I think the questions you raise are very relevant and interesting.  My view is that phonics teaching has a place, but I am not sure that it requires the money spent on it.  Tommy Mackay's work in Dunbartonshire used a considerably cheaper package than I see many schools investing in and saw fantastic results - although it should be noted it wasn't solely down to the phonics package.  It is simply an amazing piece of work - he set out to, and was largely successful in doing so, eradicate illiteracy in a whole town. [ Should this be better known? You say 'considerably cheaper' - that's important. And you say 'wasn't solely down to the phonics package'- again, this is something that  'our side' has been trying to say all along, isn't it? ]
In my work, I rarely advocate a phonics-only approach and at the least try to get children to have access to paired reading (which done properly includes questioning of materials which aids comprehension) and vocabulary input as well.  Too often it seems that the onus is placed on schools to teach children to read, when actually positive literacy outcomes tend to be related to factors outside of them.  And skilled readers enjoy reading!  Where's the fun?!
What we often forget is that this process of learning to read is a neurological miracle.  Reading, in evolutionary terms, is a very recent development that has, generally, been relativelyeasily learned by the vast majority of humans.  The central argument is that reading and writing must utilise neurological processes that have evolved over millennia - and these, appear, to be the ones linked to our understanding and use of language and visual processing. [ the key word here is 'linked' , is it not? Isn't the problem with 'first, fast and only' that the phonics gets detached (ie not linked with ) from the rest of the processes needed to make up 'reading for meaning' ? ]

Some of the key references I've used in my work are:
Brooks, G. (2007) What works for pupils with literacy difficulties?: The effectiveness of interventions schemes.
Dehaene, S. Reading in the brain: Neuronal mechanisms of a cultural invention.

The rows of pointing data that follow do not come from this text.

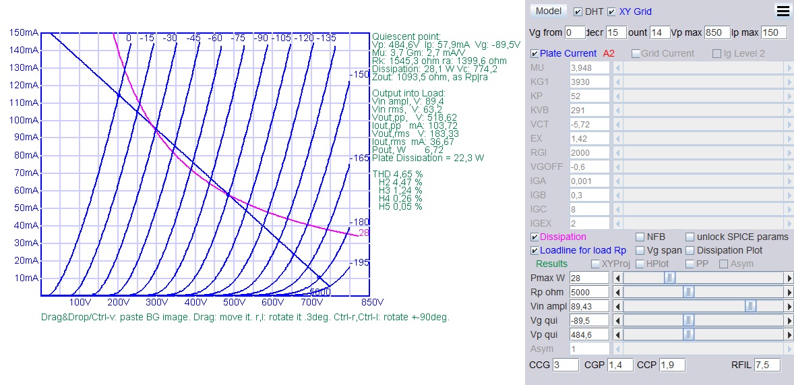
Task: Enable the NFB checkbox
Action: click(640, 237)
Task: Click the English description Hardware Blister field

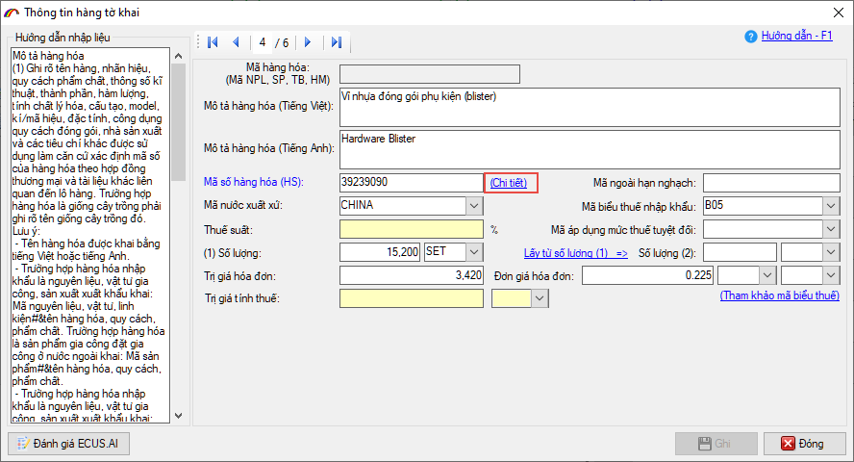Action: (589, 148)
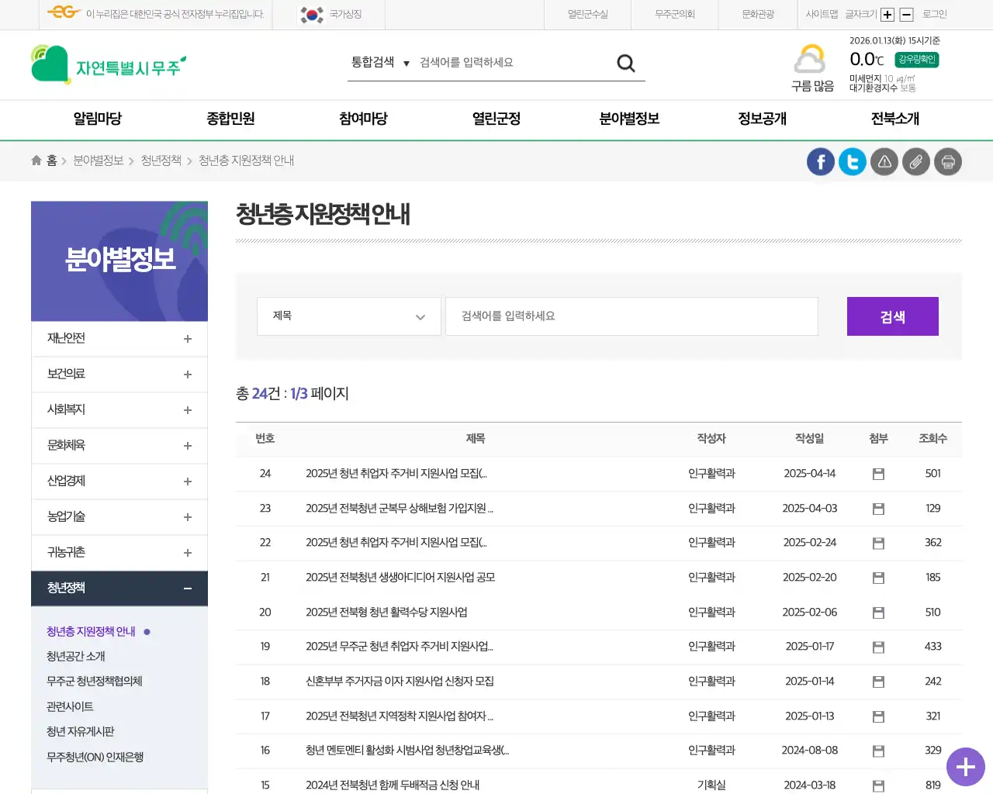Click the error report triangle icon
The width and height of the screenshot is (993, 794).
(884, 161)
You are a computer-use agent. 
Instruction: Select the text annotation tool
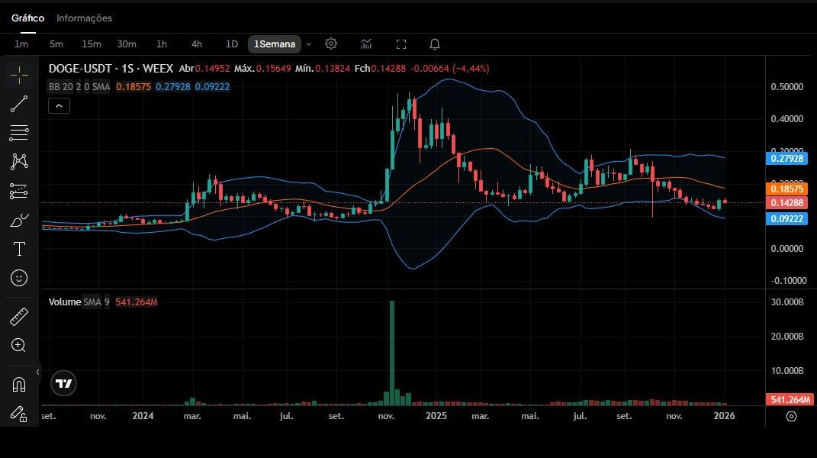click(x=19, y=249)
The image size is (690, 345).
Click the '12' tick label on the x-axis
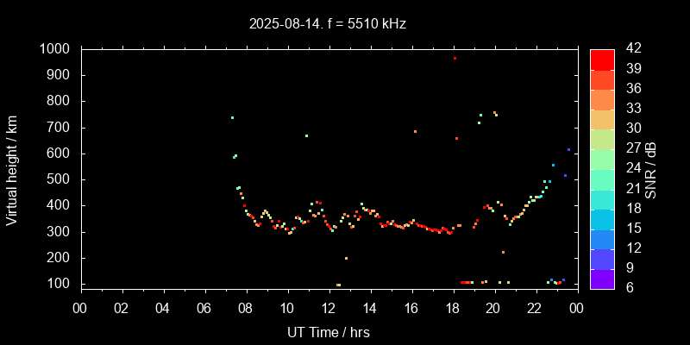pyautogui.click(x=329, y=308)
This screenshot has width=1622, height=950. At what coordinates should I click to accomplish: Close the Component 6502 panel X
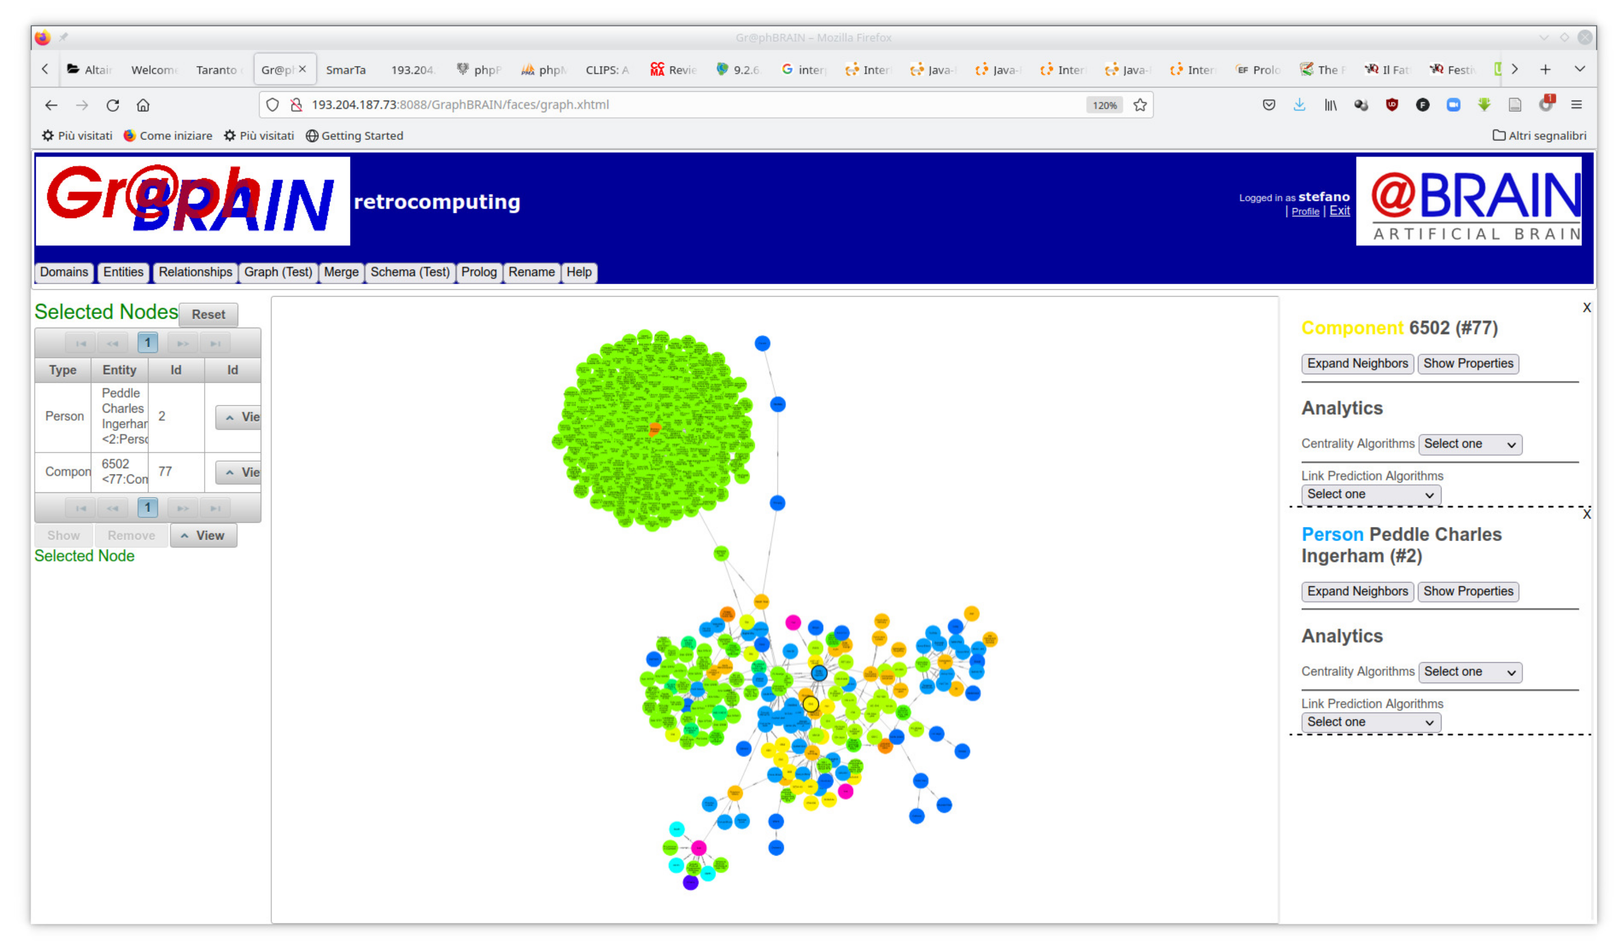(1587, 308)
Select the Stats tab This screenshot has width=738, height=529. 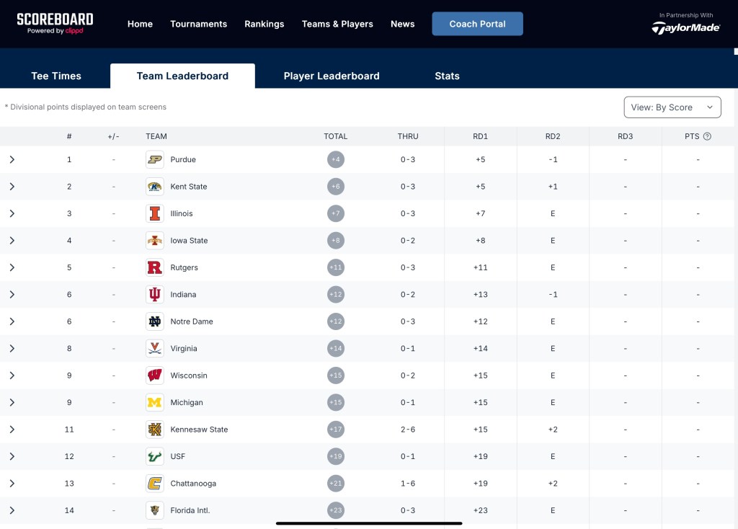click(447, 76)
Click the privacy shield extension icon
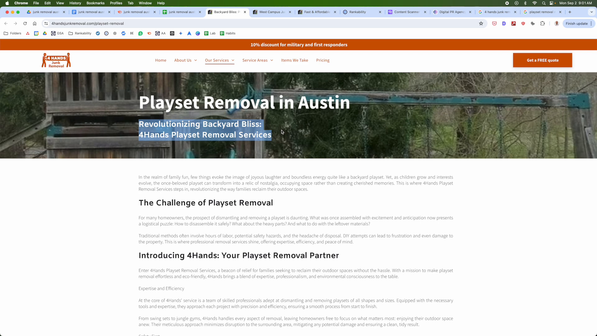The width and height of the screenshot is (597, 336). click(523, 23)

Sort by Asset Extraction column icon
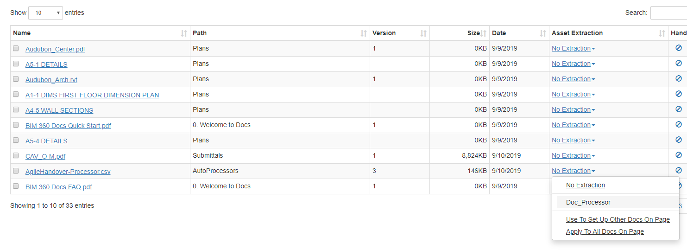tap(662, 33)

Elliott, J. G. and Gibbs, S. (2008) Does Dyslexia Exist? Journal of Philosophy of Education.
Nation, K. and Angell, P. (2006) Learning to read and learning to comprehend, London Review of Education.
Snowling, M. J. and Hulme, C. (2011) Evidence-based interventions for reading and language difficulties: Creating a virtuous circle, British Journal of Educational Psychology.
Solity, J. and Vousden, J. (2009) Real books vs reading schemes: a new perspective from instructional psychology, Educational Psychology.
These are a tiny selection from a wide range of research done in this area, but are the ones that I have found most useful in supporting schools and families to address reading difficulties.